Com tudo isso, não é exagero dizer que o varejo brasileiro enfrenta desafios significativos no início de 2023. Com o caso das Lojas Americanas servindo, então, como um lembrete do quão volátil e competitivo é o mercado. Com o processo de recuperação judicial da empresa devendo resultar também em diversas demissões de funcionários, afetando a economia local, que já não vai bem.

Para sobreviver e prosperar, as lojas de varejo precisam encontrar maneiras de se diferenciar e oferecer valor aos consumidores. “Isso pode incluir a oferta de produtos exclusivos, experiências de compra personalizadas e serviços adicionais, como entregas grátis, rápidas ou retiradas na loja”, fala Aline de Freitas, pesquisadora de economia e comportamento de consumo no varejo. “Além disso, as lojas precisam se adaptar às mudanças tecnológicas e aproveitar as oportunidades oferecidas pelo e-commerce”, completa.

“Entendo que falar sobre hábitos de compra e experiência de consumo num momento tão delicado como este parece algo secundário. Mas é em momentos de crise que as empresas devem encontrar oportunidades de se destacarem e saírem na liderança das mudanças que, invariavelmente, irão acontecer”, ressalta a especialista. 

Afinal, se tanto a confiança quanto o poder de compra dos consumidores estão abalados, é agora que ele deverá escolher com ainda mais cuidado as empresas e os produtos nos quais investirão seu dinheiro. Demonstrar que sua empresa é confiável será cada vez mais um fator determinante na decisão de compra dos consumidores no varejo.
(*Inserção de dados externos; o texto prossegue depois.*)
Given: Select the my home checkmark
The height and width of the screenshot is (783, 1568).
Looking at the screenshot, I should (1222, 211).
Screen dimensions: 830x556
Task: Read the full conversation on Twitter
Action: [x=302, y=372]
E é aí que aquelas três expressões que a gente tanto usa aparece novamente como uma divisora de águas: governança ambiental, social e corporativa

Ah, o tal do ESG!

Ponto que nos leva ao nosso último tópico sobre os impactos e questionamentos levantados a partir do “caso Americanas”: transparência e compliance. “Intensificar o compromisso por transparência e compliance passa obrigatoriamente pela revisão do alinhamento de interesses entre os envolvidos, incluindo stakeholders, gestores e entes regulatórios. Somente a partir dessa convergência em revelar integralmente os desafios das companhias é que poderemos evoluir para o estágio maduro proposto pela onda do ESG no mundo”, fala o CEO da Legaltech Pact, Lucas Pena.